Work item A:
According to the oslg module description, what version of a bundled Measure development environment should the gem line be added to?
Work item B:
Continue the oslg module description from the point where it stops.

# oslg

A logger module for _picky_ [OpenStudio](https://openstudio.net) [Measure](https://nrel.github.io/OpenStudio-user-documentation/reference/measure_writing_guide/) developers who wish to select what gets logged to which target (e.g. OpenStudio _runner_ vs custom JSON file). Add:

```
gem "oslg", git: "https://github.com/rd2/oslg", branch: "main"
```

... in a v2.1 [bundled](https://bundler.io) _Measure_ development environment "Gemfile" (or instead as a _gemspec_ dependency), and then run:

```
bundle install (or 'bundle update')

Record extracts:
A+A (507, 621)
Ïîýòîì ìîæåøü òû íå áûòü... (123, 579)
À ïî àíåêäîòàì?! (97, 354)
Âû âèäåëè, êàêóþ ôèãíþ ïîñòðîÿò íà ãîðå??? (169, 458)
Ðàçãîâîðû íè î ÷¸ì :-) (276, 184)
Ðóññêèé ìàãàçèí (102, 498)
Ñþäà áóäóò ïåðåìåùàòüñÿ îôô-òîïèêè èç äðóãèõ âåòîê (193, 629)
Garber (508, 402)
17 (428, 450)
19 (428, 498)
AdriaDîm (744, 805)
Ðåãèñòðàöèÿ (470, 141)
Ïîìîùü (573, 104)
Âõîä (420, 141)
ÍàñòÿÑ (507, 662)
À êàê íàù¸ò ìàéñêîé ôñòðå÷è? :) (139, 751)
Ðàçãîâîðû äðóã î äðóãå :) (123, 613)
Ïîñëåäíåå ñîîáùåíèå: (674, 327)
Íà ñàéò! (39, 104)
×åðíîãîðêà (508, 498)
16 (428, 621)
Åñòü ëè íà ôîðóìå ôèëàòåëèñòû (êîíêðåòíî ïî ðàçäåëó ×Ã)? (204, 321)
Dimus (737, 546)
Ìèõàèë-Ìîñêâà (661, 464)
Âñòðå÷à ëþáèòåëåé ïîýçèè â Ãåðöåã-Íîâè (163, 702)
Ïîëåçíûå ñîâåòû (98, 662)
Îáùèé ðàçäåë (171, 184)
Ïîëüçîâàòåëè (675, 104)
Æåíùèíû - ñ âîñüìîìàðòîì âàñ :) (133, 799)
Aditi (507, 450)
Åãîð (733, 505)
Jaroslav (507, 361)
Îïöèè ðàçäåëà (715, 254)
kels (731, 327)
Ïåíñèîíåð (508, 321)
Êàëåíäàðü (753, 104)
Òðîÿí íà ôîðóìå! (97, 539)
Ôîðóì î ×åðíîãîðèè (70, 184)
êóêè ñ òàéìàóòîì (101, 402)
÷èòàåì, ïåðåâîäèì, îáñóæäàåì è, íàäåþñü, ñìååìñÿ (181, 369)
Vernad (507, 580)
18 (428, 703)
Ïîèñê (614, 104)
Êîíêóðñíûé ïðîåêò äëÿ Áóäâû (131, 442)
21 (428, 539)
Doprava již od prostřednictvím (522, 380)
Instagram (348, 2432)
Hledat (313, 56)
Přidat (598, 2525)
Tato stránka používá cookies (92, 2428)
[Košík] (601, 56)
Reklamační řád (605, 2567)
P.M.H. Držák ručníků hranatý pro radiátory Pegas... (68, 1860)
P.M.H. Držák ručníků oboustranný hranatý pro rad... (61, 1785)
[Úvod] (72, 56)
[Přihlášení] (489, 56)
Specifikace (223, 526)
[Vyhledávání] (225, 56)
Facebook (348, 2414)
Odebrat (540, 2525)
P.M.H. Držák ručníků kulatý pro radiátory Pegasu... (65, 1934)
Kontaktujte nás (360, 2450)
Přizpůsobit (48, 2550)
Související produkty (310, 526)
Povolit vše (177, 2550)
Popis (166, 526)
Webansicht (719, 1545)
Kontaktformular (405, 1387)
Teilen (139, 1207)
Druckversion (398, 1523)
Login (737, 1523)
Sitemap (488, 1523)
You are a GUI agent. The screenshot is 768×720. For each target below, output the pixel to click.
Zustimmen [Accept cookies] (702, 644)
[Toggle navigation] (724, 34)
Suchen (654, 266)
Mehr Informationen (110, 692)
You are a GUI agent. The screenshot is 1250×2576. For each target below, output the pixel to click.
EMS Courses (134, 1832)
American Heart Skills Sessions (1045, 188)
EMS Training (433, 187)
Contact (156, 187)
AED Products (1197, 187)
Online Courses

Output A:
v2.1

Output B:
```

### OpenStudio & EnergyPlus

In most cases, critical (and many non-critical) OpenStudio anomalies will be caught by EnergyPlus at the start of a simulation. Standalone applications (e.g. _Apply Measures Now_) or [SDK](https://openstudio-sdk-documentation.s3.amazonaws.com/index.html)-based iterative solutions can't rely on EnergyPlus to catch such errors - and somehow warn users of potentially invalid results. This Ruby module provides developers a means to log warnings, as well as non-fatal & fatal errors, that may eventually put OpenStudio's (or EnergyPlus') internal processes at risk. Developers are free to decide how to harness __oslg__ as they see fit, e.g. output logged WARNING messages to the OpenStudio _runner_, while writing out DEBUG messages to a bug report file.

### Recommended use

As a Ruby module, one can access __oslg__ by _extending_ a measure module or class:

```
module M
  extend OSlg
  ...
end
```

Ordered __oslg__ levels (or CONSTANTS), from benign to severe:

```
DEBUG
INFO
WARN
ERROR
FATAL
```

DEBUG messages aren't benign at all, but are certainly less informative for the typical Measure user.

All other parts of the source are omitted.